Once it develops, obesity becomes an intractable problem for which only surgical intervention has proven effective as a treatment in humans. For that reason, prevention is likely to be the best strategy to fight the now, world-wide epidemic of obesity. Because energy homeostasis is regulated by the brain and because the development of neural systems that regulate energy homeostasis are affected by a number of perinatal and early pre-pubertal interventions, a focus on identifying factors that favorably affect the development of obesity during this period is an obvious target for preventing obesity. Since human obesity has a strong underlying genetic predisposition, research which identifies factors that can influence the development of obesity in a genotype-specific fashion are likely to have the biggest impact upon developing strategies to prevent obesity.
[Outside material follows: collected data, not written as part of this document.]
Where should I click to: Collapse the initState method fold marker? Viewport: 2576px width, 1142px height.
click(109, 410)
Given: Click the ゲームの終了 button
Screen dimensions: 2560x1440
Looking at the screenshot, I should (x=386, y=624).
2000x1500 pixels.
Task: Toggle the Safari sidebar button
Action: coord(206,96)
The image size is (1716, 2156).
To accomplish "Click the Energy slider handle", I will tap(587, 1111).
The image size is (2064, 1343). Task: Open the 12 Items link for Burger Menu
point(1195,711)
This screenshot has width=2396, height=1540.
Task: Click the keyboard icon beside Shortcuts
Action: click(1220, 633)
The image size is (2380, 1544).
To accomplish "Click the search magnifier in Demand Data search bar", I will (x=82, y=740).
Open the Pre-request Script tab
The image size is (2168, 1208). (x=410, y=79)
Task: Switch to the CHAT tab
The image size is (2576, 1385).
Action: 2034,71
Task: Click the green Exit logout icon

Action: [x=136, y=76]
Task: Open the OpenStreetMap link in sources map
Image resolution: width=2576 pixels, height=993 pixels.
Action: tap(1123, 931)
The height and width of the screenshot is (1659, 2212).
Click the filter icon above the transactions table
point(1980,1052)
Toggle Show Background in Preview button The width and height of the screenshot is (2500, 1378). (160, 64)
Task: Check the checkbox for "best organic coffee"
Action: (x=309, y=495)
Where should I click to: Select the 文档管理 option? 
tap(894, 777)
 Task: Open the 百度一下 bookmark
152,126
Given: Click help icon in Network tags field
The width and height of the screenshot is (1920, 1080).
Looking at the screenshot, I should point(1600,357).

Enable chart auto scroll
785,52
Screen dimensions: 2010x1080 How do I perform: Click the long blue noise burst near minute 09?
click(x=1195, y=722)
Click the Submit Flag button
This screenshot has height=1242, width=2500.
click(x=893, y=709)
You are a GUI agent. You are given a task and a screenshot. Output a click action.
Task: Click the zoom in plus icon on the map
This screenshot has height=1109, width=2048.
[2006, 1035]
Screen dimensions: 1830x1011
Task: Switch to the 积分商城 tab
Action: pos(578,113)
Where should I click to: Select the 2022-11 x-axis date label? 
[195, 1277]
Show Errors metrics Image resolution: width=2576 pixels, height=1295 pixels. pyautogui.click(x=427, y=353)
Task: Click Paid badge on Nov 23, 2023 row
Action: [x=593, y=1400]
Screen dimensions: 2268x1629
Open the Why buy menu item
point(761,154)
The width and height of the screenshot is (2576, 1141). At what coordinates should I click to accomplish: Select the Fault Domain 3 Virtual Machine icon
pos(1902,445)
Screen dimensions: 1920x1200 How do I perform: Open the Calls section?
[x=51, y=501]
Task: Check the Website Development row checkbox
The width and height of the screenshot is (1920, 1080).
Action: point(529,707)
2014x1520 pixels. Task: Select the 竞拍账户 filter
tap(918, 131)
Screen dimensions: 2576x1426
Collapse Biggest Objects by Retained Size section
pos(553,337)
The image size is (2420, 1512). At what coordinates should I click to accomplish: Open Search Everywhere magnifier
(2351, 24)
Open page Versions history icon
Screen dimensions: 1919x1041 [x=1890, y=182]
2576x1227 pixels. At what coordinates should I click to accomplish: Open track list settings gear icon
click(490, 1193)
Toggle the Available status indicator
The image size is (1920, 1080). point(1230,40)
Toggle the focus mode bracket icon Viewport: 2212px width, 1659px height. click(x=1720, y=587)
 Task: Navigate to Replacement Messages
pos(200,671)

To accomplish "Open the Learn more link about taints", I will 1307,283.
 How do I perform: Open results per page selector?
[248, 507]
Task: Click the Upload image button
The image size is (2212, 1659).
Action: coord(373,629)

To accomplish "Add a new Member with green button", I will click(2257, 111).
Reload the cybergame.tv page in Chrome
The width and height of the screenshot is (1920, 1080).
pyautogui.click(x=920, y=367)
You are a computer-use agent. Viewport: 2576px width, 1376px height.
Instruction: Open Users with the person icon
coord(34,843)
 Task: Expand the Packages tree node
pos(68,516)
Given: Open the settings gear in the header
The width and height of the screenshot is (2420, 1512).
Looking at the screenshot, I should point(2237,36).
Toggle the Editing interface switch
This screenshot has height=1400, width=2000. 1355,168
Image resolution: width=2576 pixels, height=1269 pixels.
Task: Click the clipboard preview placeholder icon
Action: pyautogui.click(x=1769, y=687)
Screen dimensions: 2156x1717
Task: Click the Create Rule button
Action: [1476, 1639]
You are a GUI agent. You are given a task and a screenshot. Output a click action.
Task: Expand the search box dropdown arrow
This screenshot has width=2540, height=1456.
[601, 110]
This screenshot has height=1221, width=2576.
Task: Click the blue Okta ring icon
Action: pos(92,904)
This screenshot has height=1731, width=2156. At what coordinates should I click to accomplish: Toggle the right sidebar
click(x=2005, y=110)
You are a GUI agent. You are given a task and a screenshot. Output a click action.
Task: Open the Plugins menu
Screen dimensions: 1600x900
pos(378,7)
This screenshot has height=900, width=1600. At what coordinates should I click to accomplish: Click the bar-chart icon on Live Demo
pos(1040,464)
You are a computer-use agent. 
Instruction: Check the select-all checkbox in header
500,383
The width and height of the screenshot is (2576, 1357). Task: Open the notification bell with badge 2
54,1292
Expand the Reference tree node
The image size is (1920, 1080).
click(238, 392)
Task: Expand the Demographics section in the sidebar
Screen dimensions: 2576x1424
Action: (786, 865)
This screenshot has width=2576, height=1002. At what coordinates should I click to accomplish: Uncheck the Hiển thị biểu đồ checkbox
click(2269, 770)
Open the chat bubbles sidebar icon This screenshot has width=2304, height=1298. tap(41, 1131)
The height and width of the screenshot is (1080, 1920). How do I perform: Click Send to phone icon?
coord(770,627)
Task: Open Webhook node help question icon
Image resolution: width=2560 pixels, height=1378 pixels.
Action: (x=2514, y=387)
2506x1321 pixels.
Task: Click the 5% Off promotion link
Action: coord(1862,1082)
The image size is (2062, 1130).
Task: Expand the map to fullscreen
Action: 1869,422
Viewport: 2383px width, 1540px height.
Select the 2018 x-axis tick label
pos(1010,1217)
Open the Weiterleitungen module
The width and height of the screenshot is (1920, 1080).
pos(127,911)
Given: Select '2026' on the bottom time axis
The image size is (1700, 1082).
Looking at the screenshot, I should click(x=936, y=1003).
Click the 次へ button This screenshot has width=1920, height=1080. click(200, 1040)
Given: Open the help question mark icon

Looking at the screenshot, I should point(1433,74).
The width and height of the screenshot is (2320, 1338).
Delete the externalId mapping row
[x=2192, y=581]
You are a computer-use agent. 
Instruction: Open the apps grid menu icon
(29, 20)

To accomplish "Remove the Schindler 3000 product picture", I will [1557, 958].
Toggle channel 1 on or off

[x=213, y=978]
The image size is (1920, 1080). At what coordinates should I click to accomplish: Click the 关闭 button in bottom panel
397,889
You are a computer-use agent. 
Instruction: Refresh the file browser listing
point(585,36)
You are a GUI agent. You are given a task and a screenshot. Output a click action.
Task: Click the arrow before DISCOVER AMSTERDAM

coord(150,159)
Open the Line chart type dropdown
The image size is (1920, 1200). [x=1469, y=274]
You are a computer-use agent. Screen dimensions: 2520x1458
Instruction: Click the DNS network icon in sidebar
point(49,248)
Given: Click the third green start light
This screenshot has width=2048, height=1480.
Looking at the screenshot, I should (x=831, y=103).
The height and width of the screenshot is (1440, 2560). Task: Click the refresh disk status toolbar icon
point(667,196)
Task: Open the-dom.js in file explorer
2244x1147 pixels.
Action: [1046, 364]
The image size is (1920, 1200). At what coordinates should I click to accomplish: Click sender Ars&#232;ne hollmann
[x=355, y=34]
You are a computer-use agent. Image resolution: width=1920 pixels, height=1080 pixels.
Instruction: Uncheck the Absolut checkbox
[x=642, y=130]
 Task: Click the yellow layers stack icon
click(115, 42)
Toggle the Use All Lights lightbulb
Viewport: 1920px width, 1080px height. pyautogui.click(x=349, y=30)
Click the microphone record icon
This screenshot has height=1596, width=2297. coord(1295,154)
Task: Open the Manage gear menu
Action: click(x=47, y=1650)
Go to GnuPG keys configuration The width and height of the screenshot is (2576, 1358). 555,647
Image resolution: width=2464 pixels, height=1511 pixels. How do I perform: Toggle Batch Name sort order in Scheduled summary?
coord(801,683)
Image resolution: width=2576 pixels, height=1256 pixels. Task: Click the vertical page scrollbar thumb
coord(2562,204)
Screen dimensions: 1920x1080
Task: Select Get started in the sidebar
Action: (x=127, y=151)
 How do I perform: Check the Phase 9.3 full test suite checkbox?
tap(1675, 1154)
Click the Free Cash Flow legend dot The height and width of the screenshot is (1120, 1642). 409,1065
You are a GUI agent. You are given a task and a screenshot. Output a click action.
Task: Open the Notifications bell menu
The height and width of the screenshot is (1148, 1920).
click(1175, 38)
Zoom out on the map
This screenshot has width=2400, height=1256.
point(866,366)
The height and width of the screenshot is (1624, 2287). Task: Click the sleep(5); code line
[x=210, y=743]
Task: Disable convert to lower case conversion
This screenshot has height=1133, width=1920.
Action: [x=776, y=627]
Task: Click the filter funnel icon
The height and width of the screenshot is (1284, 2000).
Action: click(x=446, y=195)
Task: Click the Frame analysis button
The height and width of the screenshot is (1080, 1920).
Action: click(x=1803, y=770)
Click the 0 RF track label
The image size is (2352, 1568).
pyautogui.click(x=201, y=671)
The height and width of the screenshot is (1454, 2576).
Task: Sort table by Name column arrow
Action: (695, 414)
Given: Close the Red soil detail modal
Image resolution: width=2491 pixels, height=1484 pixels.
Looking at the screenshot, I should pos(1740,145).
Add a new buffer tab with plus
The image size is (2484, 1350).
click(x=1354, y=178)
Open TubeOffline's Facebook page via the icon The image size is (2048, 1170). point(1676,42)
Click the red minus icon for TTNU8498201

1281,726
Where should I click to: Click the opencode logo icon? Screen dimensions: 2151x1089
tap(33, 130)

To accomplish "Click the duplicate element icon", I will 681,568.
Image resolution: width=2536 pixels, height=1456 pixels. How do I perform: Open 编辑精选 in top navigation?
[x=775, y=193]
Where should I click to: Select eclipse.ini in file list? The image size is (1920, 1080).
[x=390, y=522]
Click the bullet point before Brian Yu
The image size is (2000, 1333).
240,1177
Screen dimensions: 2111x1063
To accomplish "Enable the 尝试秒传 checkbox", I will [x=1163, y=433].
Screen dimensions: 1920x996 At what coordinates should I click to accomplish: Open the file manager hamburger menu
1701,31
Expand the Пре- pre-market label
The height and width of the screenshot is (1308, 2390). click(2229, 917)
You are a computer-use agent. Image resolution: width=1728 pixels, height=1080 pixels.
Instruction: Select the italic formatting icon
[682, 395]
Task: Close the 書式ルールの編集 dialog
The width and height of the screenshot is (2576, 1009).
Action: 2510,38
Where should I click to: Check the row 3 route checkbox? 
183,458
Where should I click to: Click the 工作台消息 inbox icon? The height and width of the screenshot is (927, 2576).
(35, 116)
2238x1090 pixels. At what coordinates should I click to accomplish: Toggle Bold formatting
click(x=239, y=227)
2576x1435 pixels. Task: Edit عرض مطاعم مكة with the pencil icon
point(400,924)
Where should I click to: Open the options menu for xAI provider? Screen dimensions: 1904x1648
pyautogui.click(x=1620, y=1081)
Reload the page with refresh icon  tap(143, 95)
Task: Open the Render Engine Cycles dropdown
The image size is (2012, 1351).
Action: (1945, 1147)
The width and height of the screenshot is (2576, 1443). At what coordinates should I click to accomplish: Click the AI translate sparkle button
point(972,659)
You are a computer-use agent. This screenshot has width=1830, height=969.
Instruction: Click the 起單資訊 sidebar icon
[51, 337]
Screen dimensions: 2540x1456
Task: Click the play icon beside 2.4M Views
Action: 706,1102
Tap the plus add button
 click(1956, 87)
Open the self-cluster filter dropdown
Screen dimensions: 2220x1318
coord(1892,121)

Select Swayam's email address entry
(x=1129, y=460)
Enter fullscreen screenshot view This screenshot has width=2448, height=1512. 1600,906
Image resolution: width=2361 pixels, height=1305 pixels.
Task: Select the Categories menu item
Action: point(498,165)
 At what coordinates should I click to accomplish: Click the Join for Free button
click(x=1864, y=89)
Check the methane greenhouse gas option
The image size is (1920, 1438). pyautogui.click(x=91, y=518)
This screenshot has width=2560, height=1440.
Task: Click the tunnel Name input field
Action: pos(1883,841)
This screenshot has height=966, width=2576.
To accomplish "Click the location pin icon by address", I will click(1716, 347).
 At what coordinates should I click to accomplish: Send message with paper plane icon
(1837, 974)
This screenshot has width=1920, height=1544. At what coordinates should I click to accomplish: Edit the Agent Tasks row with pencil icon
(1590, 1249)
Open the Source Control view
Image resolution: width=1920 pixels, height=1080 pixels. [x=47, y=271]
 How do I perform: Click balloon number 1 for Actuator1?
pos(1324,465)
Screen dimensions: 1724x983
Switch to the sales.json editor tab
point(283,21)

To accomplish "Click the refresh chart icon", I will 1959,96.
Of course, this presupposes that we can prospectively identify humans who are at high risk for becoming obese before they actually become obese. While there statistical correlations between parental and/or ethnic predispositions to obesity that provide some hints as to who will become obese, for effective intervention we will first need to find an effective way of identifying specific individuals in the general population who are at risk for becoming obese. Thus, research in this field should focus on early identification of both obesity-prone individuals and on factors that alter the likelihood that such individuals will become obese. Our studies suggest that a profitable area for exploration is the identification of specific factors produced by alterations of the perinatal nutritional and metabolic environments and physiological interventions such as exercise that increase the inhibitory feedback of signals such as leptin as a strategy for producing pharmacological interventions to prevent and/or treat early onset obesity.